Weakly Supervised Cyberbullying Detection in Social Media

The following Great Innovative Idea is from Bert Huang, Assistant Professor of Computer Science at Virginia Tech. Huang presented his poster, Weakly Supervised Cyberbullying Detection in Social Media, at the CCC Symposium on Computing Research, May 9-10, 2016.

The Idea

One of my research topics that I’m most passionate about is on developing machine learning algorithms that detect cyberbullying in social media. Cyberbullying is a serious public health threat that is detrimentally shaping the online experience. And while Internet technology is rapidly amplifying our ability to communicate, it’s important to develop complementary technology to help mitigate the harm of such detrimental communication.

Computer programs that detect online harassment could allow automatic interventions, e.g., providing advice to those involved, but we don’t yet have machine learning algorithms that can handle the scale, the structure, and the rapidly changing nature of cyberbullying. Standard approaches for classification are hindered by the cost of labeling bullying examples and the need for social context to differentiate bullying from other less harmful behavior.

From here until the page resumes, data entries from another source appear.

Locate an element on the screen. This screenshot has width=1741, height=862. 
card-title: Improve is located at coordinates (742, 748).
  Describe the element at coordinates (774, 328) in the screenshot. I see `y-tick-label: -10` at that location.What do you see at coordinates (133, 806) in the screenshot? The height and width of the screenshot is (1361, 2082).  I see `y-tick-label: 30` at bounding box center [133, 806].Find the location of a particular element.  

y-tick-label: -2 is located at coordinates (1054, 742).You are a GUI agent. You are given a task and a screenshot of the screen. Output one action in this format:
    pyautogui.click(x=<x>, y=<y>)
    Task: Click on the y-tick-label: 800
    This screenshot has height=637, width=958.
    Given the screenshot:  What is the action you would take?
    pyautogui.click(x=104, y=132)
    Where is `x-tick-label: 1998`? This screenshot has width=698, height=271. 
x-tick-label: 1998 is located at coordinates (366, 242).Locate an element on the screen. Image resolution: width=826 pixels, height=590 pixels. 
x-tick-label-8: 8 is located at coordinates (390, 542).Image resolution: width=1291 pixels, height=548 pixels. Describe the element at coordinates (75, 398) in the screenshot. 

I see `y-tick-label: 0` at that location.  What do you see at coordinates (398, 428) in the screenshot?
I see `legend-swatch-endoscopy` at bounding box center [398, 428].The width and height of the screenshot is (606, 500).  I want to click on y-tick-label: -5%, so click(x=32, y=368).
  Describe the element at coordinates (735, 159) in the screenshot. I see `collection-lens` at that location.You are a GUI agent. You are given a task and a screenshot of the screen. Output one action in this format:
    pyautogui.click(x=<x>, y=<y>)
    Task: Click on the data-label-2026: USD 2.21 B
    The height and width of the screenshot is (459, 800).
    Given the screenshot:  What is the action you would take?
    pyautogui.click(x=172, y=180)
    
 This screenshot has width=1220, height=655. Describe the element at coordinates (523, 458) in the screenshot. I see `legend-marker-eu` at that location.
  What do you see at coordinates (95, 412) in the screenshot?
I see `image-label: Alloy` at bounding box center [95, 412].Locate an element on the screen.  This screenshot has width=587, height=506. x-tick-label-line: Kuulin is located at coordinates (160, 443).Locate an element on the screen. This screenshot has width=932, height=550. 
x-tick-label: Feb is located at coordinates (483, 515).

My group is developing machine learning algorithms that use weak supervision, where the input to the algorithm isn’t whether each interaction is bullying, but general indicators of bullying, such as offensive language. The algorithms try to extrapolate from that using social media data, considering who’s sending and receiving messages with the provided indicators, and the overall structure of the relationships in the data. The algorithms do collective, data-driven discovery of who is bullying, who’s being bullied, and what additional vocabulary is indicative of bullying.

Impact

Algorithms for cyberbullying detection can become a critical component of a holistic system to mitigate the harm of bullying. Such a system could include possible mechanisms like preventative filters, automated advice, and matchmaking for counseling. Various forms of bullying are linked to mental health issues, like depression and suicide. Cyberbullying may be even more dangerous. It can happen any time or anywhere, it can be persistent, and it can be very public. The toxic online social experience this can create is a serious health threat to Internet users, especially younger ones.

Phenomena like cyberbullying are different in nature and structure than things we’re used to modeling with machine learning, so there are important research problems to solve. As we solve them, we progress toward a world where computing can help improve peoples’ lives in a deeply social and personal manner.

Other Research

I direct the Machine Learning Laboratory in the Department of Computer Science at Virginia Tech. Our lab’s research focuses on machine learning for complex phenomena. Our research is driven by the fact that modern data comes from complex systems, such as social networks, where observations and variables are tightly dependent. We investigate theoretically justified algorithms for modeling and learning from such data. The underlying models we often work with include probabilistic graphical models and multi-relational graphs. New algorithms for working with these models enable large-scale applications in social network analysis, computational biology, and the Internet of Things—all examples of computing in complex environments.

Researcher’s Background

Since 2015, I’ve been an assistant professor at Virginia Tech. Prior to that, I was a postdoctoral research associate at the University of Maryland. I earned my PhD from Columbia University in 2011 and my undergraduate degree from Brandeis University.